──────── Record excerpts ────────

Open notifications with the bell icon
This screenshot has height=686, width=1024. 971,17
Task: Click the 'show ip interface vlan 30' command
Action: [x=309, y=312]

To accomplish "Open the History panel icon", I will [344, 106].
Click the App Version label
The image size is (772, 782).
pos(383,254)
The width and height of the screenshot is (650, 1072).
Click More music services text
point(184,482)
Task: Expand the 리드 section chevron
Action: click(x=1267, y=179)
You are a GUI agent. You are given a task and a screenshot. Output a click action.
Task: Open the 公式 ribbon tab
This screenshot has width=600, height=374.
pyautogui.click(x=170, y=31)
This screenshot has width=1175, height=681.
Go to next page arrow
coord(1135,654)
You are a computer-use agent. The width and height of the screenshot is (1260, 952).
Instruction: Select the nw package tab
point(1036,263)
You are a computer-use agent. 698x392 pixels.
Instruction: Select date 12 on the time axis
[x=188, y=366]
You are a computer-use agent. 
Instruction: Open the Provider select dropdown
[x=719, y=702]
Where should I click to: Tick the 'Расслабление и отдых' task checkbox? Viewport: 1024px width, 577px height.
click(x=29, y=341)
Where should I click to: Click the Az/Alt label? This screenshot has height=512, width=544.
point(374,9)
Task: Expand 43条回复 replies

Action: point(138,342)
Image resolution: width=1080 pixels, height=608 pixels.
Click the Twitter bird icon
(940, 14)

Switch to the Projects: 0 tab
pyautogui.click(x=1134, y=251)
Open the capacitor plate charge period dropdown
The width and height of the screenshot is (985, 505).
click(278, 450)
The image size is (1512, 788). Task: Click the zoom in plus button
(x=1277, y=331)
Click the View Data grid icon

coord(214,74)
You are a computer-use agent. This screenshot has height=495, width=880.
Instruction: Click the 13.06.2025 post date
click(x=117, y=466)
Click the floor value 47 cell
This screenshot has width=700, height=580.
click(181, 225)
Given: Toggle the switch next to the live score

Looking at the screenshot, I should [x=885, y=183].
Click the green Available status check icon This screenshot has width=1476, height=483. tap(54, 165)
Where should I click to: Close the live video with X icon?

────────

• Activity:
Copy out exactly, and only, the lines from the one that contains "Click the Twitter bird icon" through the last line of the material above.

• Output below:
Click the Twitter bird icon
(940, 14)

Switch to the Projects: 0 tab
pyautogui.click(x=1134, y=251)
Open the capacitor plate charge period dropdown
The width and height of the screenshot is (985, 505).
click(278, 450)
The image size is (1512, 788). Task: Click the zoom in plus button
(x=1277, y=331)
Click the View Data grid icon

coord(214,74)
You are a computer-use agent. This screenshot has height=495, width=880.
Instruction: Click the 13.06.2025 post date
click(x=117, y=466)
Click the floor value 47 cell
This screenshot has width=700, height=580.
click(181, 225)
Given: Toggle the switch next to the live score

Looking at the screenshot, I should [x=885, y=183].
Click the green Available status check icon This screenshot has width=1476, height=483. tap(54, 165)
Where should I click to: Close the live video with X icon?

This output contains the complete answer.